In other cases it's simply too expensive,
especially with the "major" leagues -- NBA, MLB, PGA Tour, NASCAR, and the NFL. For those properties, sponsorship and related activation can easily cost several million per year, with
mandatory multiple-year commitments.
However, the proven, fundamental benefits of sports sponsorship remain. It's a compelling way to associate a brand with an affinity or lifestyle and
leverage that relationship to connect with fans -- an opportunity to make connections through existing interests and affinities where they invest time, money, and passion.
Bank of America
recently told Sports Business Journal that for every dollar it spends on sponsorships, $10 in revenue and $3 in net earnings are generated. FedEx spends over $25 million annually on the PGA
Tour, NFL and auto racing, and sees multiple returns on its brand awareness, favorability, and overall investment. But, recently, fewer companies are willing, or able, to make the investment necessary
for major sports properties.
Yet, there still are excellent opportunities and surprising value available to marketers. The time is right to take a closer look at emerging and traditionally
second-tier sports. What constitutes an emerging or second-tier sport varies depending on who's selling, and who's buying. But for the sake of discussion, assume it includes such diverse
properties such as Women's Professional Soccer, Mavericks Surf, Major League Lacrosse, the LPGA, and Minor League Baseball, among dozens of similar opportunities.
These properties have a
compelling list of benefits, which are especially relevant and opportunistic in the current economic environment:
- Far lower cost of entry. Sponsorship investment can
typically be anywhere from 50% - 90% lower than the big six (NFL, MLB, NHL, NBA, NASCAR, PGA Tour), reason alone to consider new properties.
- Greater contractual
flexibility. Emerging and smaller properties tend to be much more flexible and accommodating in terms of contract duration, terms, and even barter opportunities. There are advantages to not
being one of dozens of sponsors of a big league; the flexibility associated with emerging properties is certainly one of them.

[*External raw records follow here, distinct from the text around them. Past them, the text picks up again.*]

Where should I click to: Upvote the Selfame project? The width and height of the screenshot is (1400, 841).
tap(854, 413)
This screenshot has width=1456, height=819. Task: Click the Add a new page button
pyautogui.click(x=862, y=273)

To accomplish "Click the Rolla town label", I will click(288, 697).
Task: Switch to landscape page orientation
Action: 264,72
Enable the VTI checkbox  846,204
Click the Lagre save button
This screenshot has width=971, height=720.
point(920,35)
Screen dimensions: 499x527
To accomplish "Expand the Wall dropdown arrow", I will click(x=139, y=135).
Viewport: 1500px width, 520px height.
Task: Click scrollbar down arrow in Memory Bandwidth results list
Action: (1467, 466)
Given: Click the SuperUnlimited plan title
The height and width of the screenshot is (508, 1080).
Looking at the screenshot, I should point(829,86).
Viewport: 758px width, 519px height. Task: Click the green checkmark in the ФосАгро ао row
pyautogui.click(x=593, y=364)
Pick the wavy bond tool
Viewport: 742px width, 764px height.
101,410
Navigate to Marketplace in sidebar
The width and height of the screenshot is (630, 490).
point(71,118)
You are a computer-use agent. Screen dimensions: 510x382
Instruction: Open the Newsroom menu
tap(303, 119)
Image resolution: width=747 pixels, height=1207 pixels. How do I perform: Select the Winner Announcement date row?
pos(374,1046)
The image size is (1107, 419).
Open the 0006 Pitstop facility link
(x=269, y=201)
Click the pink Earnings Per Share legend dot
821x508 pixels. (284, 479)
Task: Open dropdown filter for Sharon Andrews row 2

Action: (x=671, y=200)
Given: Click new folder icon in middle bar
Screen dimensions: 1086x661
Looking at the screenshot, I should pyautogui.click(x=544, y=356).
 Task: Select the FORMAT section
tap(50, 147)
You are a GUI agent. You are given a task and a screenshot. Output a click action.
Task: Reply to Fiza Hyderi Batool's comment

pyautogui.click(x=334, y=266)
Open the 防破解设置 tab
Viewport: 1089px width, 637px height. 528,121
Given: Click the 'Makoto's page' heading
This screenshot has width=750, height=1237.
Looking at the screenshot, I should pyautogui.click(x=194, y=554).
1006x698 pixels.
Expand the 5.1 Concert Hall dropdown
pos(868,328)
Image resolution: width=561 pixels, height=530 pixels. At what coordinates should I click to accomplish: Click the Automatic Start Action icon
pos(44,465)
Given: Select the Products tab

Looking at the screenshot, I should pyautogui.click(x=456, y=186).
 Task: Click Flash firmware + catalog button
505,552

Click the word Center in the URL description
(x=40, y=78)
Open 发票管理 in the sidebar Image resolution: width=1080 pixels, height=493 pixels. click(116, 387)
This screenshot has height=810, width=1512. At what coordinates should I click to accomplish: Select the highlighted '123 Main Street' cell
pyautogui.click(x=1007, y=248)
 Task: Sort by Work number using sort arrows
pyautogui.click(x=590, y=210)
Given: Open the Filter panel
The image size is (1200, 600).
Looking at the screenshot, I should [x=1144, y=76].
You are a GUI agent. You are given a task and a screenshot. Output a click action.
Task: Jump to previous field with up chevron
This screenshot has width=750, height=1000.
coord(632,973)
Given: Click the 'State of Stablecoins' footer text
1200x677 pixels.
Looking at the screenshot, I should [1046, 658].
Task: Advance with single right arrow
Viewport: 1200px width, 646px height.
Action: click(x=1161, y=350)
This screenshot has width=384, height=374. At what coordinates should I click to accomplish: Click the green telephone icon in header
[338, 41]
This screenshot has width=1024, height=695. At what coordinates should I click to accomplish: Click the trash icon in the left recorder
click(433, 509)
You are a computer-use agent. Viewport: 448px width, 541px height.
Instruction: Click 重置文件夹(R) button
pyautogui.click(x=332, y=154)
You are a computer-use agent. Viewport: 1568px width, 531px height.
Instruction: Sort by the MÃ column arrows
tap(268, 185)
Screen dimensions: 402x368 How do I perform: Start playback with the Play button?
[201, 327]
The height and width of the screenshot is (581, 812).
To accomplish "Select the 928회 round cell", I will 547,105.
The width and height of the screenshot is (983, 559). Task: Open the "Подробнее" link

- Less corporate clutter. It's far
easier to have an impact and increase your brand presence among fewer sponsors and typically lower activation spending. NASCAR has over 50 corporate sponsors -- good luck standing out in that crowd.
- Better support. Generally, emerging sports are hungrier for corporate funding, and spend more time and effort working with partners to ensure sponsorship success,
compared to many major sports. It's a great advantage of being a bigger fish in a smaller pond.
- Greatly reduced PR "risk." The risk of concern over
corporate waste or excessive spending is relatively low relative to the lower costs and visibility of emerging sports. While many major sports' sponsorships are coming under increasing scrutiny,
second-tier sports are often perceived as smart grass roots marketing, rather than flashy, lavish spending.
There are certainly tradeoffs to consider, including smaller fan bases and
reduced media exposure. But we feel strongly that the benefits of emerging sports are substantial, and the potential ROI is huge. Personally, we're paying close attention to the LPGA and AVP
professional volleyball tour -- both are great values with expanding media exposure.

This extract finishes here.